Makati City, Philippines—As the Marcos administration marks its third year in office, the Department of Trade and Industry (DTI) reports continued momentum in investment approvals. This reinforces the Philippines’ position as a hub for smart and sustainable manufacturing and services amid evolving global economic conditions.

From July 2022 to April 2025, the Philippines, through the Board of Investments (BOI), recorded a total of PHP 3.54 trillion in approved investments—a 70.64% increase compared to the same period under the previous administration. This includes record-breaking annual figures: PHP 729 billion in 2022, PHP 1.26 trillion in 2023, and PHP 1.62 trillion in 2024—the highest in the BOI’s 57-year history, driven largely by renewable energy projects. The total approved investments are expected to generate 147,304 jobs, reflecting the administration’s commitment to translating investment growth into meaningful employment opportunities for Filipinos.

DTI Secretary Cristina A. Roque speaking at the podium during the CREATE MORE High-Level Forum on March 28. She is wearing a navy blue blazer and standing in front of a microphone, with a presentation screen in the background displaying text about investments, jobs, and opportunities.
DTI Secretary Cristina A. Roque during the CREATE MORE High-Level Forum on March 28

“These record-breaking figures are a testament to the Philippines’ sound investment policies and enduring appeal as a regional hub. But even more importantly, they reflect the strong leadership and clear directive of President Ferdinand R. Marcos Jr. to build a strong, innovation-driven economy anchored on high-quality investments that generate jobs, enhance infrastructure, and elevate our global competitiveness,” said Secretary Cristina A. Roque.

“Under President Marcos’ administration, we are not only pursuing numbers—we are pursuing meaningful transformation. Through strategic policy direction and whole-of-government coordination, we are laying the foundations for long-term, inclusive, and innovation-led growth,” the trade chief added.

Understanding Investment Cycles and Global Factors

While investment approvals in 2025 have seen a slowdown, this trend is expected and reflects the natural cycle of investment activity. The majority of previously approved large-scale projects have now entered their implementation phase. Additionally, external factors such as tighter global financial conditions and heightened geopolitical uncertainty have contributed to a more cautious investment environment, signaling a temporary shift from rapid expansion to execution and policy consolidation.

“It is important to understand the nature of strategic investments. Projects such as offshore wind farms, logistics corridors, and energy infrastructure are large-scale undertakings that involve detailed planning, permitting, and construction phases. These do not translate into immediate FDI inflows, but they are critical to long-term growth and competitiveness,” Secretary Roque explained.

Between January 2022 and February 2025, the country experienced fluctuating foreign direct investment (FDI) inflows, influenced by global economic conditions and ongoing policy reforms. Despite these fluctuations, industry-level data shows that manufacturing, real estate, and information and communication remained the top sectors for FDI, with manufacturing consistently recording the highest share and sustained growth. Further, the recent downtrend in FDIs is not unique to the Philippines; it is part of a broader global and regional trend as reported by the United Nations Conference on Trade and Development.
★ ★ ★
[Actions to take]
**1.** Why does the press release on investment approvals say approvals slowed in 2025? Answer in one to three sentences.
**2.** In the press release on investment approvals, how many jobs are the total approved investments expected to generate?

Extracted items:
★ ★ ★
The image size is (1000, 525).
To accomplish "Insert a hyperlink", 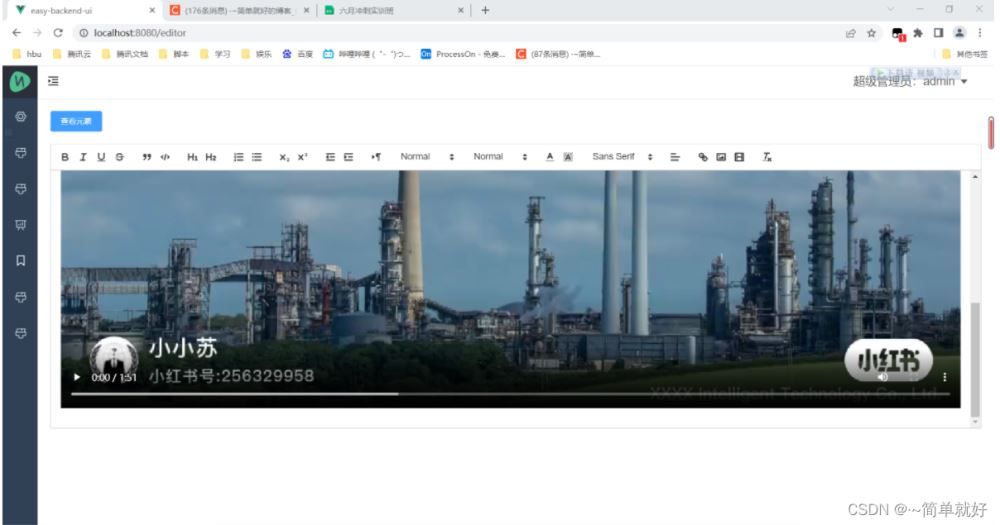I will coord(702,157).
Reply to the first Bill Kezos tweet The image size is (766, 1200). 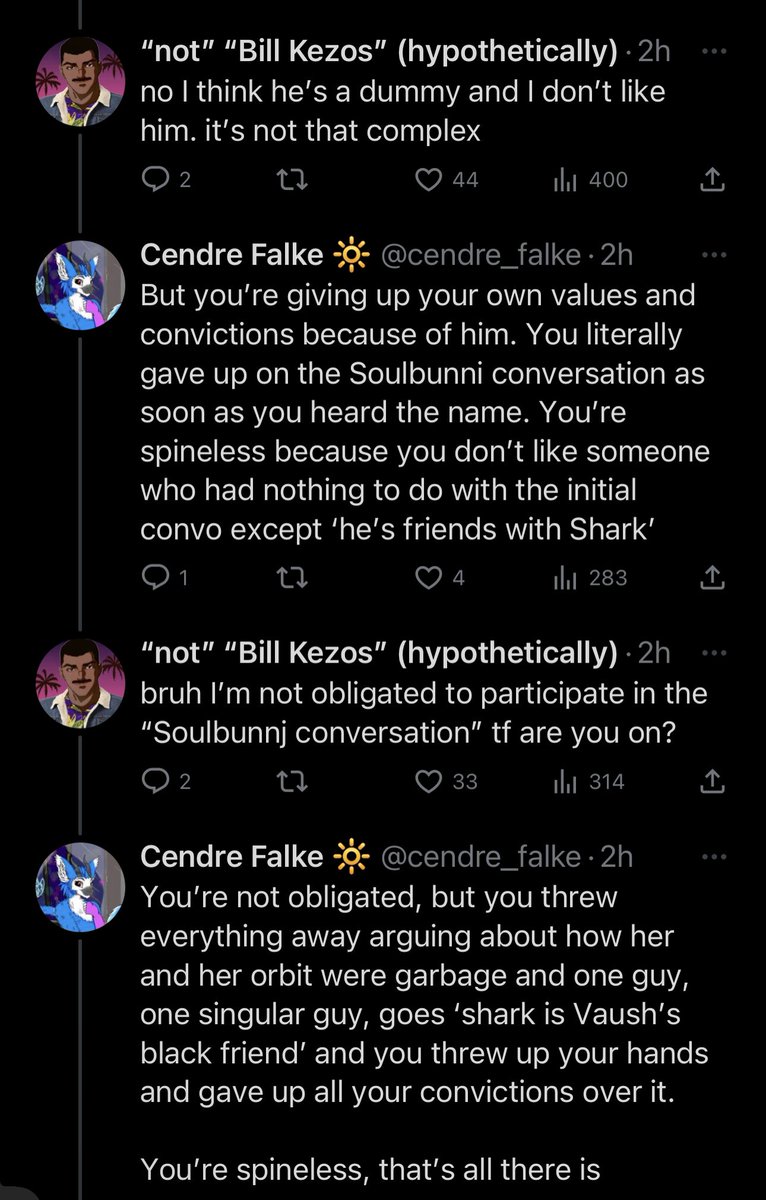coord(158,179)
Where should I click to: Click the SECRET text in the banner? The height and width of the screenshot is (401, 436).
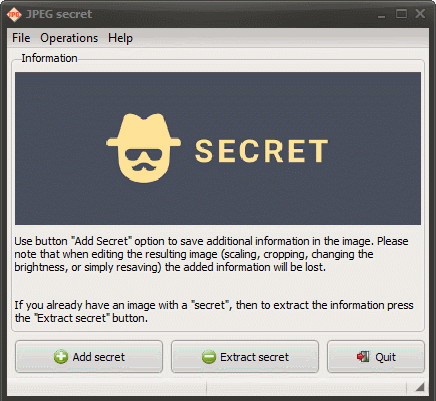point(262,151)
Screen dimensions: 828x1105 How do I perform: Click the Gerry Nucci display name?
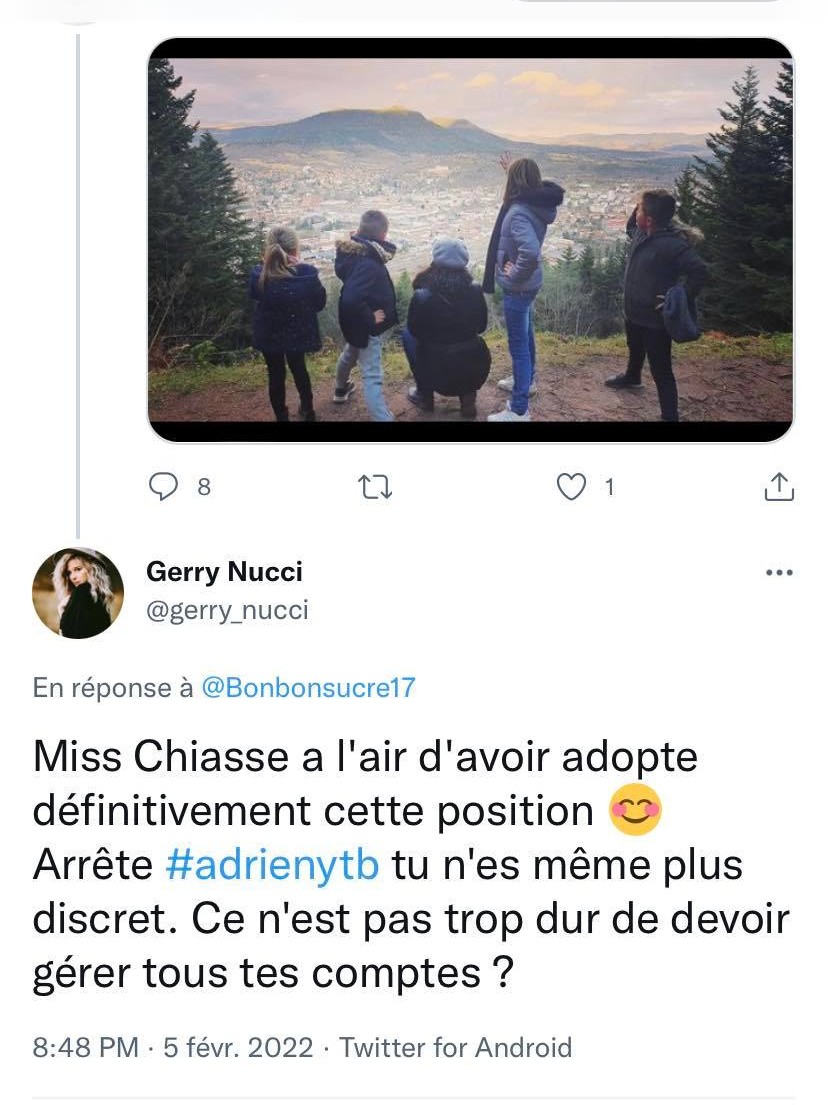click(x=224, y=572)
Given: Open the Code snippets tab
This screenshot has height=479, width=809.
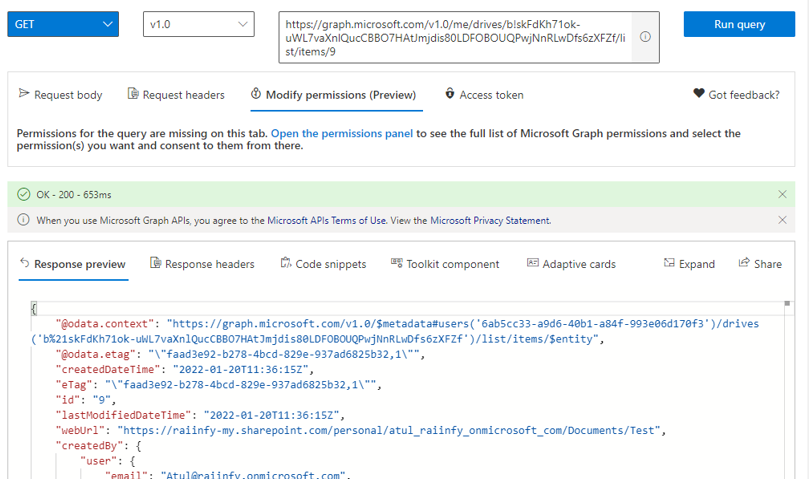Looking at the screenshot, I should (323, 264).
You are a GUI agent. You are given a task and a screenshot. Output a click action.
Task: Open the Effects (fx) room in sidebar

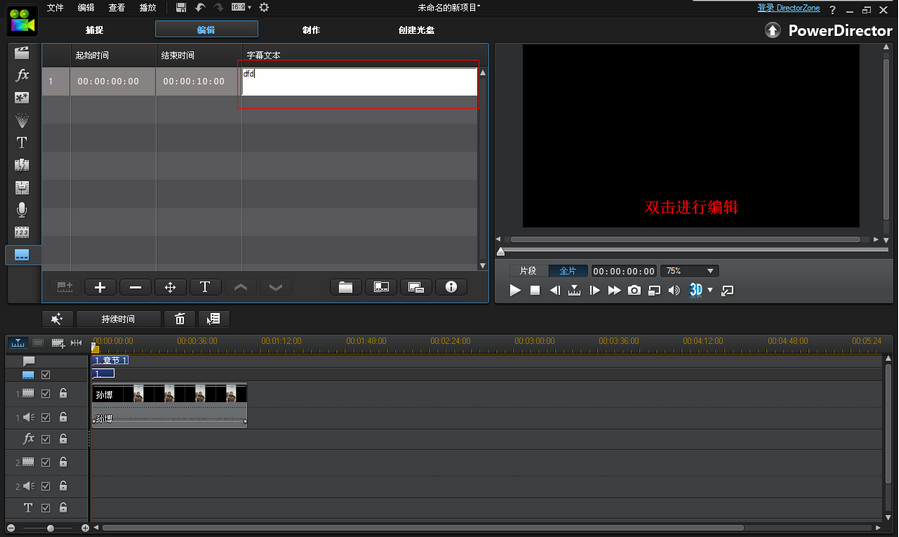tap(22, 75)
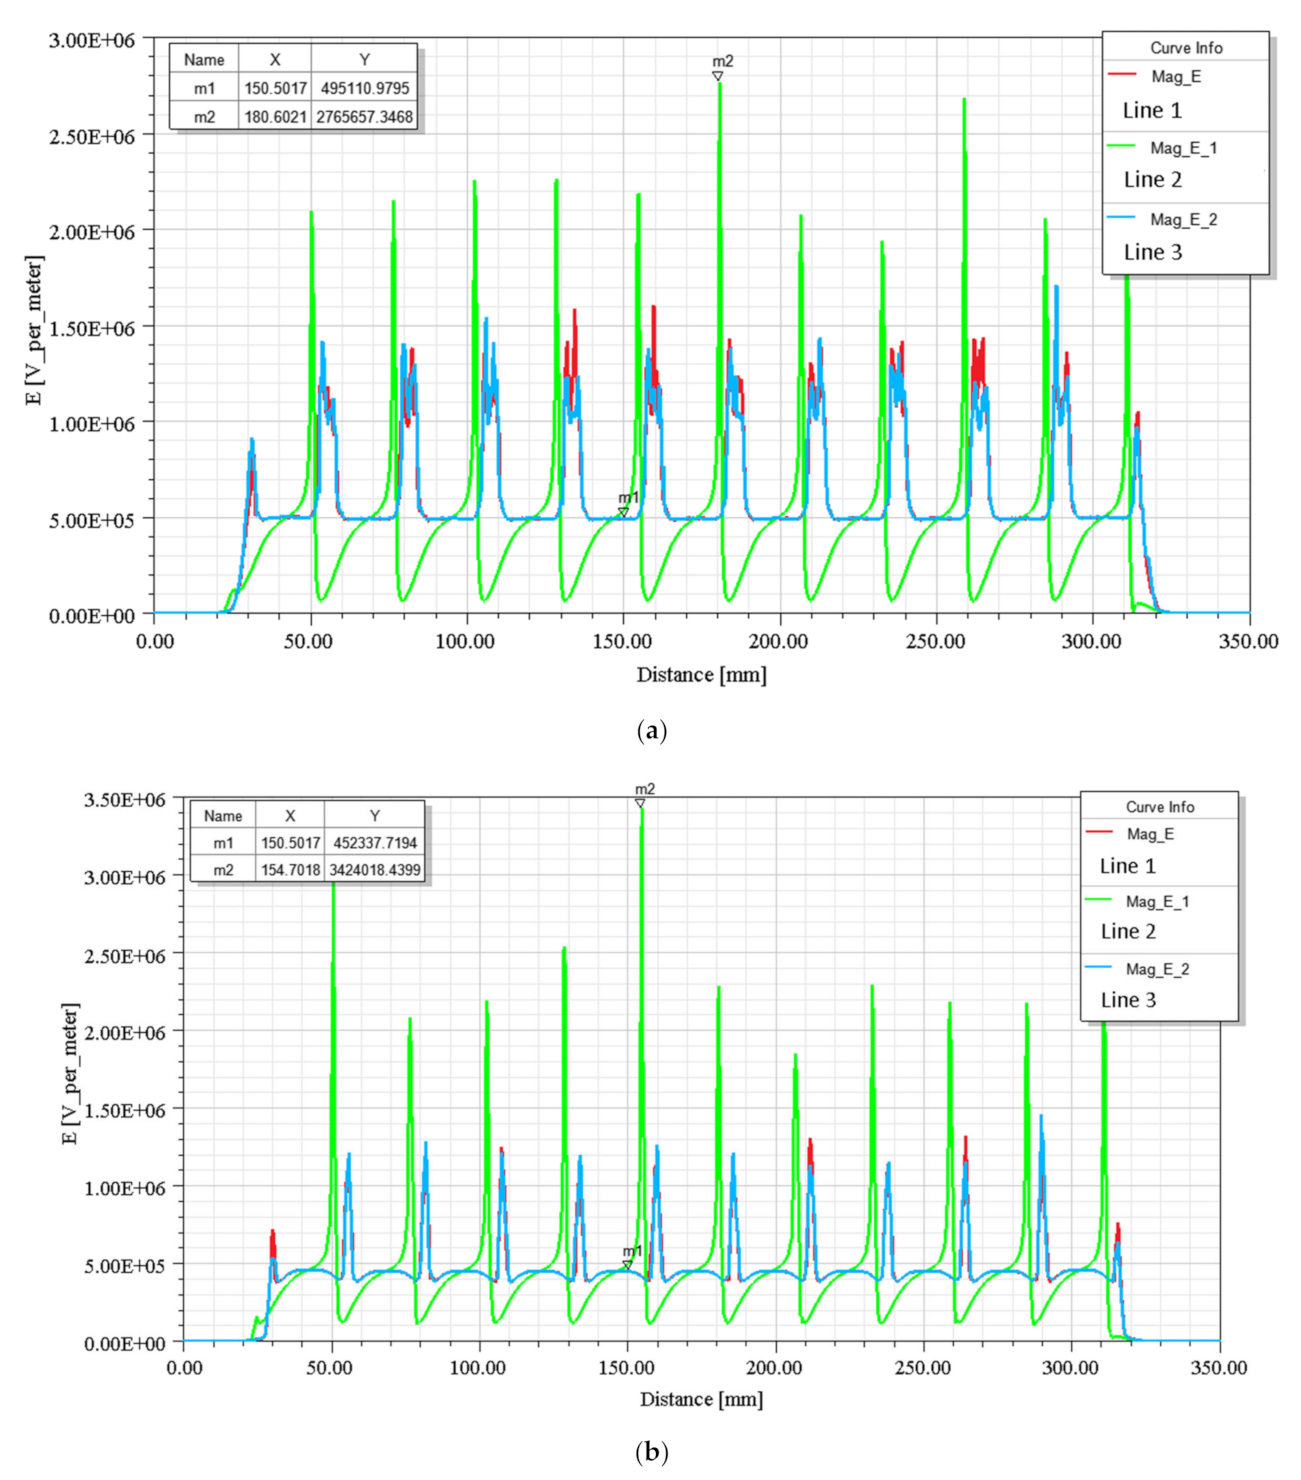Click blue Mag_E_2 swatch in bottom legend

pyautogui.click(x=1099, y=968)
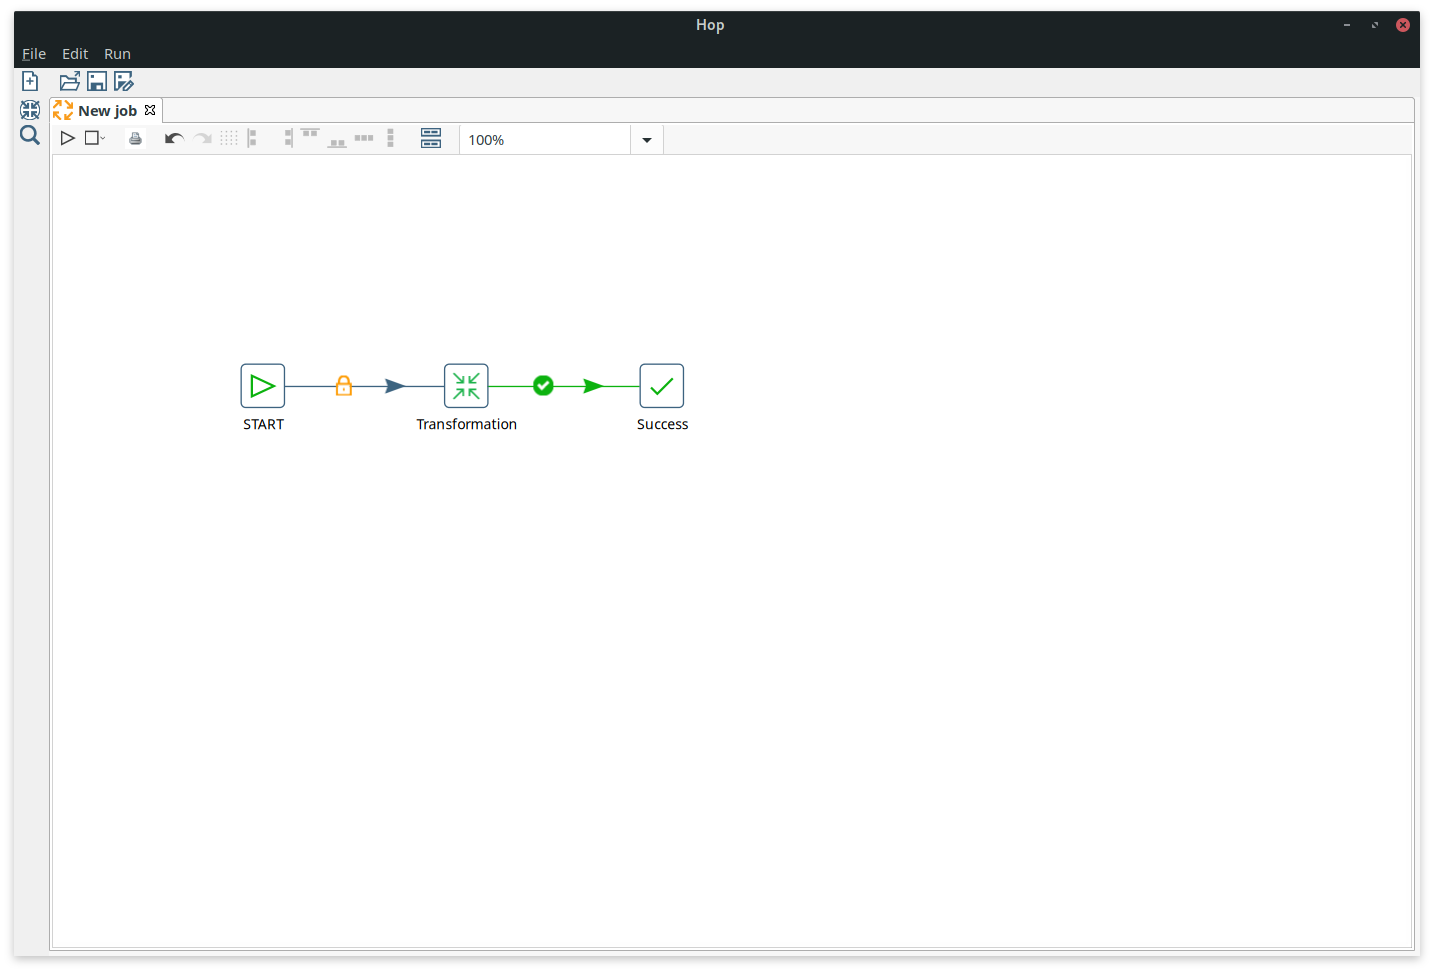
★ ★ ★
[Answers]
**1.** Most of the large-scale projects approved earlier have moved into their implementation phase, in line with the natural cycle of investment activity. Tighter global financial conditions and heightened geopolitical uncertainty have also made the investment environment more cautious.

**2.** 147,304 jobs.